É certo que, apesar de o naturalismo ser a expressão mais natural do ateísmo, o ateísmo em si não implica no naturalismo. Existem alguns ateus não-naturalistas. De todas as maneiras, o ateísmo está, seguramente, comprometido com a ideia de que a realidade última (o que quer que ela seja) não é pessoal e é não-racional. Como tal, é difícil ver como uma cosmovisão ateísta poderia explicar a existência de normas epistêmicas objetivas, especialmente uma vez que ela já admite a ausência de normas morais objetivas.
LEVANTANDO AS OPÇÕES
Mas, novamente, vamos tentar ser mais específicos. Que tipo de opções o ateu tem quando se trata de compreender e explicar as normas epistêmicas? Aqui estão sete respostas possíveis; em cada caso, eu irei brevemente indicar a razão pela qual essa resposta não deve ser satisfatória para o ateu. (Nota: Não tenho a pretensão de dizer que estas opções são exaustivas ou mutuamente excludentes, apenas que elas são as únicas que se apresentam mais imediatamente).
Opção #1: As normas epistêmicas são apenas um subconjunto das normas morais. A partir desse ponto de vista, ser irracional é apenas ser imoral só que de uma maneira específica, isto é, ser intelectualmente irresponsável ou culpável. Esta é provavelmente a opção menos atraente para o ateu, porque isso significaria que o amoralismo implica no não-racionalismo. Qualquer dificuldade em explicar as normas morais sob o ponto de vista ateísta iria imediatamente aparecer nas tentativas de explicação das normas epistêmicas. (Existem outros problemas com esta opção, mas não irei tratar deles aqui).

__________________________________________________

TAREFAS DO EXERCÍCIO –
A. Transcreva literalmente a parte do trecho sobre ateísmo e normas epistêmicas que vai de "LEVANTANDO AS OPÇÕES" até "apresentam mais imediatamente).".
B. Liste todas as palavras distintas terminadas em "-ismo" que aparecem no trecho sobre ateísmo e normas epistêmicas.

__________________________________________________

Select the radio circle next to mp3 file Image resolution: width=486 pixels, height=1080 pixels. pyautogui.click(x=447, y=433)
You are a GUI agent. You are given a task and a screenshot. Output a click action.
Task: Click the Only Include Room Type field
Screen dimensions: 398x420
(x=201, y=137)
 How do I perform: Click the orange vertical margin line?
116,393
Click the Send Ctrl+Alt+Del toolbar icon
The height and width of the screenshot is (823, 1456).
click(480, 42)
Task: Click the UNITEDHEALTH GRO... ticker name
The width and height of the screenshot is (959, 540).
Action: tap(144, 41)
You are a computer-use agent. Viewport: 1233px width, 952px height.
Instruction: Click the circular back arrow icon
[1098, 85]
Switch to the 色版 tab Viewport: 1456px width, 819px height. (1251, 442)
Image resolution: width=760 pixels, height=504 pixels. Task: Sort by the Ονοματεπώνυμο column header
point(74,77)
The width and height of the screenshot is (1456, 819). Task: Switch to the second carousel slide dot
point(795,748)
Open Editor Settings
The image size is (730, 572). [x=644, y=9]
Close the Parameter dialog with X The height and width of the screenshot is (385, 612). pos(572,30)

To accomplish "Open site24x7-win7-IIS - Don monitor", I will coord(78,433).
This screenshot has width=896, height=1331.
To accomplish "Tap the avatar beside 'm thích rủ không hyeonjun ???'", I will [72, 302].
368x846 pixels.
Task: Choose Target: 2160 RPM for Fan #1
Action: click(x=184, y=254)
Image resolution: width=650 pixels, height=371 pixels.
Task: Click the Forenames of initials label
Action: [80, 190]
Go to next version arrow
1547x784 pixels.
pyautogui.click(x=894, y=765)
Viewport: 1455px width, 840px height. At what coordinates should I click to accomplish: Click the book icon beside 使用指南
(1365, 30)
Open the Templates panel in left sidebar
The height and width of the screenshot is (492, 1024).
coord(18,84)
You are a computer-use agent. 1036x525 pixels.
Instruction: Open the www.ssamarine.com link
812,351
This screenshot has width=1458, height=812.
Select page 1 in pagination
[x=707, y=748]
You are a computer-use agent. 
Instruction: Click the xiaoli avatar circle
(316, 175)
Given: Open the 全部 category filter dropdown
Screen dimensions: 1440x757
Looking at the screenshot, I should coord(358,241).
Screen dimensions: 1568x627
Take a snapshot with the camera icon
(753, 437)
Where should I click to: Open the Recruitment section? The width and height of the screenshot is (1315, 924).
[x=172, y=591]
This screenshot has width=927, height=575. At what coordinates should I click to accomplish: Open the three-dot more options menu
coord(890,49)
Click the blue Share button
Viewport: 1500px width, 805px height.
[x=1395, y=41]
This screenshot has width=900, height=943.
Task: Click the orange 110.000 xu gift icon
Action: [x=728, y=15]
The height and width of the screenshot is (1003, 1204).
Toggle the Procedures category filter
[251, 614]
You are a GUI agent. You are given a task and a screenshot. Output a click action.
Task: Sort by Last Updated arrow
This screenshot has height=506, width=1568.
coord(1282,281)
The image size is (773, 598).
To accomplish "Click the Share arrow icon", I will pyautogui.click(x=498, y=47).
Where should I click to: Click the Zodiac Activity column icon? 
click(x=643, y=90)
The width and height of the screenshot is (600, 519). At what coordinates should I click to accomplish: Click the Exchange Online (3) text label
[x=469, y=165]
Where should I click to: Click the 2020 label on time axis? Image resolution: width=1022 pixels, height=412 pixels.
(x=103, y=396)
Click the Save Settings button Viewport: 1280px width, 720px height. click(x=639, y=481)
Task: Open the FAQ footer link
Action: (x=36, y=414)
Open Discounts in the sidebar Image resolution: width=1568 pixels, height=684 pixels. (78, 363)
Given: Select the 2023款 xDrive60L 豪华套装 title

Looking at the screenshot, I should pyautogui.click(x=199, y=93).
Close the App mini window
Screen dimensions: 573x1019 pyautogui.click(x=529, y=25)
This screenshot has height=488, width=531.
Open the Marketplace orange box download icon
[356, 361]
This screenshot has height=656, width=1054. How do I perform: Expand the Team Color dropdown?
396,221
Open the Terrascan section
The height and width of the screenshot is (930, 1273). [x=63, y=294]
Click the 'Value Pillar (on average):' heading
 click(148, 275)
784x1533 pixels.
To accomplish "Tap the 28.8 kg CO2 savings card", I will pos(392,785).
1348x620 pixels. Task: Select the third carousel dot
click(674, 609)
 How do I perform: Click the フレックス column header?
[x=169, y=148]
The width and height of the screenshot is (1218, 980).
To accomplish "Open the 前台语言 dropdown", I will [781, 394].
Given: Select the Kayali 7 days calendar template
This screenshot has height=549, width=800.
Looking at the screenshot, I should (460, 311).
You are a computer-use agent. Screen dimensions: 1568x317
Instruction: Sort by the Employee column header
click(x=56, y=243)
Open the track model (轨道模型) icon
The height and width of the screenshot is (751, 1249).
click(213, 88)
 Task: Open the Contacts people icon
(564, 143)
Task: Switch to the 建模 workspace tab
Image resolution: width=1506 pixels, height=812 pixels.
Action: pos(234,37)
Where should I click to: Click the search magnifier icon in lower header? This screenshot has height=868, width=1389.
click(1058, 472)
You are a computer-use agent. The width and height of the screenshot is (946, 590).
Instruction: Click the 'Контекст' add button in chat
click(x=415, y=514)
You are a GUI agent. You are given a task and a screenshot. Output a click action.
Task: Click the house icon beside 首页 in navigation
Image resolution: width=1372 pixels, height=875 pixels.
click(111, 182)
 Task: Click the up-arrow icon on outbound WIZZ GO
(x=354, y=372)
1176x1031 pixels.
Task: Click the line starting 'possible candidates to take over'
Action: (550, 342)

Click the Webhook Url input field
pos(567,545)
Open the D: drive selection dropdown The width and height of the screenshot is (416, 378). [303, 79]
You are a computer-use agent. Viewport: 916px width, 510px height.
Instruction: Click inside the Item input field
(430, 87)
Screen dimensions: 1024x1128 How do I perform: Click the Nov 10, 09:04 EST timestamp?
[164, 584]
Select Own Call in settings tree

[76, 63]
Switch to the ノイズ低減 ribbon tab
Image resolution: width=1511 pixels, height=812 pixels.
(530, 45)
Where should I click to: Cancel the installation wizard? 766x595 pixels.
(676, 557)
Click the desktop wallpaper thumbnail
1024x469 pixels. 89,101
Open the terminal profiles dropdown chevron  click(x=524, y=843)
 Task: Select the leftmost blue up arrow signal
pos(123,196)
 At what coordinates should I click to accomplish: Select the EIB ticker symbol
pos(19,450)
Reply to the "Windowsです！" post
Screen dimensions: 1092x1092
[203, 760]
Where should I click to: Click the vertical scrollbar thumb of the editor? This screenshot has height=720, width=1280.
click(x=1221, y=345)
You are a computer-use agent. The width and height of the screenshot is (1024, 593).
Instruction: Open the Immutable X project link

__________________________________________________

RESPOSTAS POR TAREFA –
A.
LEVANTANDO AS OPÇÕES
Mas, novamente, vamos tentar ser mais específicos. Que tipo de opções o ateu tem quando se trata de compreender e explicar as normas epistêmicas? Aqui estão sete respostas possíveis; em cada caso, eu irei brevemente indicar a razão pela qual essa resposta não deve ser satisfatória para o ateu. (Nota: Não tenho a pretensão de dizer que estas opções são exaustivas ou mutuamente excludentes, apenas que elas são as únicas que se apresentam mais imediatamente).

B. naturalismo, ateísmo, amoralismo, não-racionalismo